:: TASK TO CARRY OUT ::
Count the lines of the items below that contain the word "Instruction". Reply with the number alone.

** BEGIN RECORDS TO PROCESS **

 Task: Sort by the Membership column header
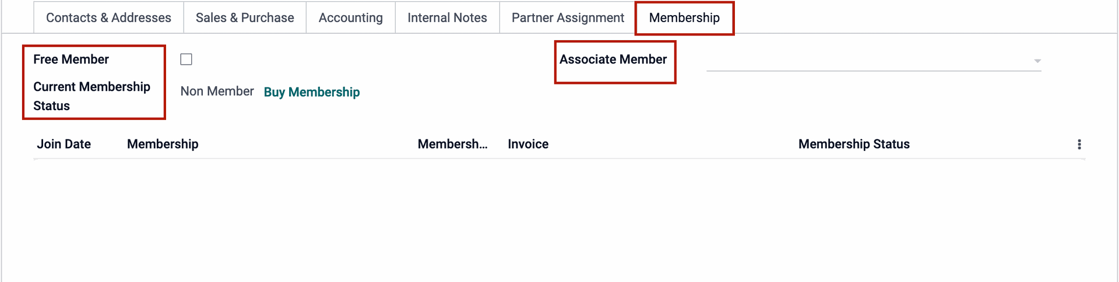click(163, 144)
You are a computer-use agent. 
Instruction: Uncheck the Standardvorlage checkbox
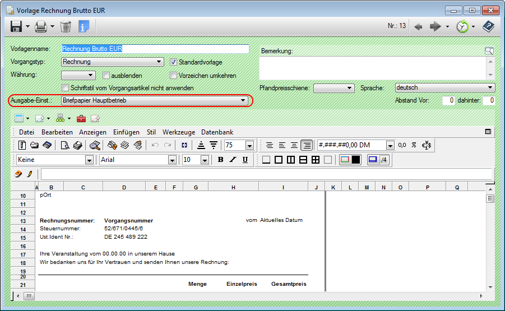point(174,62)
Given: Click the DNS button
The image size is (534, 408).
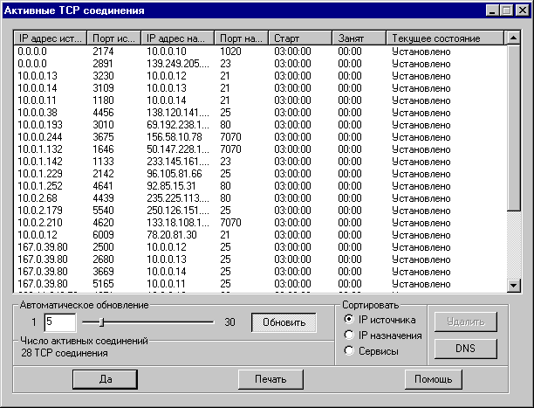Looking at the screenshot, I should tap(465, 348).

** END RECORDS TO PROCESS **
** BEGIN RECORDS TO PROCESS **

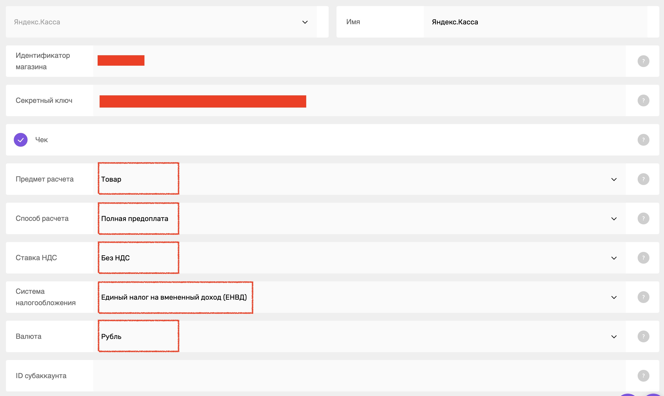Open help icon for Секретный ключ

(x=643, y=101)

** END RECORDS TO PROCESS **

:: RESULT ::
1